Reddit has an elaborate critique of Adnan Rashid's "Historical Analysis". https://www.reddit.com/user/RepliesAndAnswers/comments/ijbx68/age_of_aishah_historical_analysis_adnan_rashid/
1. Adnan Rashid ignores all standard schools of thought about Malthusian demography and known experts from the Cambridge group and others.
The standard schools of thought on demographics can be summarised as per "How the West 'Invented' Fertility Restriction" Nico Voigtländer & Hans-Joachim Voth 2011, https://www.nber.org/papers/w17314 which has in its abstract: "Europeans restricted their fertility long before the Demographic Transition. By raising the marriage age of women and ensuring that a substantial proportion remained celibate, the "European Marriage Pattern" (EMP) reduced childbirths by up to one third between the 14th and 18th century."
Known historical fact: Europeans married late. Adnan does not mention this and does not explain why he chooses to come to completely opposite conclusions.
2. Adnan Rashid ignores standard government statistics and known standard works about history.
Adnan uses Rifkin (a non historian) to claim that adolescence did not exist before 1900. And that girls married young, very young. He supports this with legal ages supposedly having been set very low and those ages supposedly being common or 'the norm'.
UK Historians in the Cambridge group looked into accusations by communists that people used to marry very young and built substantial evidence to the contrary.
Let us look at government reports first;
The Engish government reported on the Marriages in the country (which after 1836 also included Quackers, Jews etc. which had previously not been accepted as 'true' marriages since they were not Church of England.) .
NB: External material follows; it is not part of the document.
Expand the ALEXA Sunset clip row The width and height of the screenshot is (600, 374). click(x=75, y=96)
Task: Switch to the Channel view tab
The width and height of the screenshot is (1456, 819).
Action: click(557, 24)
https://archive.org/details/annualreportofre171854grea/page/n15/mode/2up Annual report of the Registrar-General of births, deaths and marriages in England. General Register Office. Government publishing marriage-statistics. look at the table at the bottom right:
1845: 119.539 newly-weds, , and 11.835 widowers/spinsters=131.374 first marriages for women.
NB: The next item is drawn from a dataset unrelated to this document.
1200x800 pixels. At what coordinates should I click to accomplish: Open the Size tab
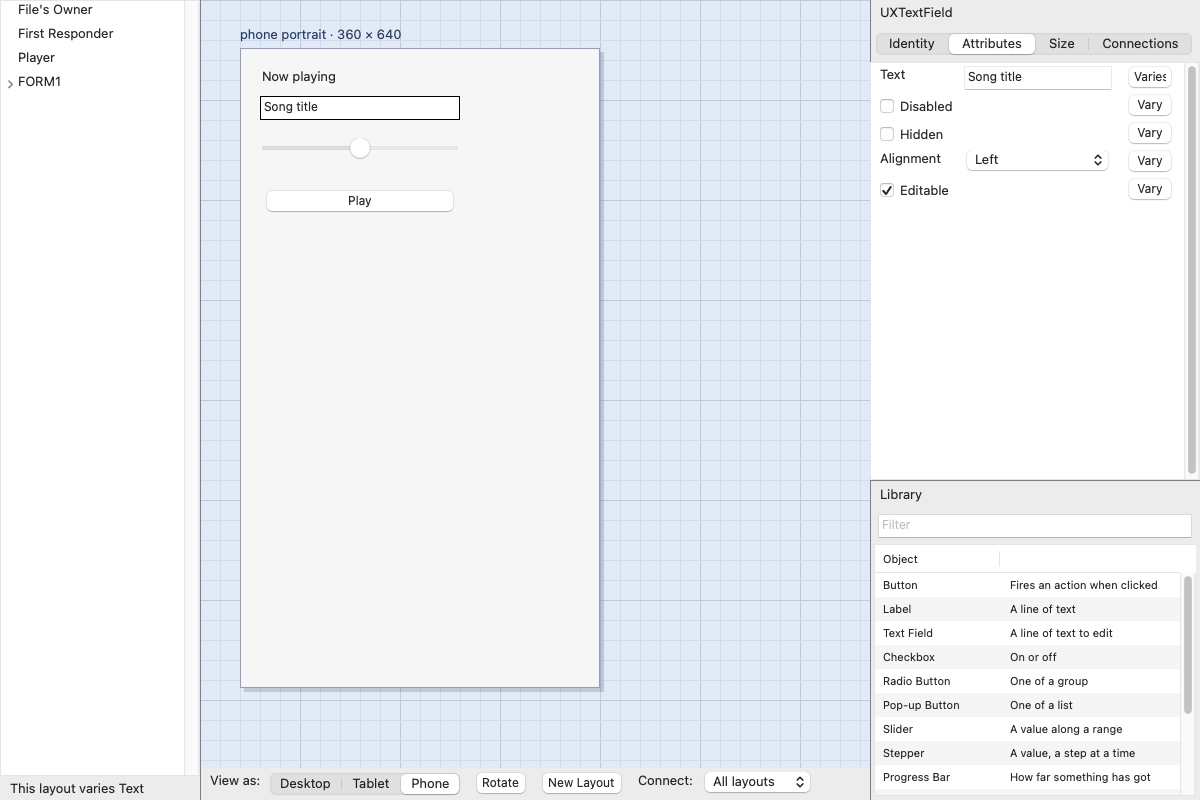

Underage (i.e. requiring permission from parents because under 21: 19.376 14.75% were under 21 ).
The pattern is comparable for the rest of the columns with some variation per year.
Conclusion: About 85% of girls were 21 or older at first Marriage. Only 15% was 20 or younger.
"Marriages of minors.-9210 men and 28,797 women, or 38,007 men and women, married under 21 years of age ; so that the proportion of minors in 100 men who married was 5.77, in 100 women 18.03;"
So, age of first marriage saw 85% being 21 or over. 'minors' were registered separately and needed parental permission. It may not have been clalled adolescence: but onset of menstruation was certainly not the criterion.
https://archive.org/details/TheWorldWeHaveLost/page/n99/mode/2up
Laslett, Peter The World We Have Lost (1965) most common marriage age in the records was 22 with an average of 24. "We have examined a thousand licences containing the ages of the applicants, issued by the diocese of Canterbury between 1619 and 1660 to people marrying for the first time. One woman gave her age as 13, four as 15, twelve as 16: all the rest were
17 and over, and 966 of the women got married for the first time after the age of 19, that is nearly 85 per cent. The commonest age of first marriage for women in this sample was 22, and the median age -- the age below which as many got married as got married above it - was about 22.75: the average, mean age was about 24.
Adnan Rashid is not aware of the most elementary historical approaches and evidence, or simply ignores it.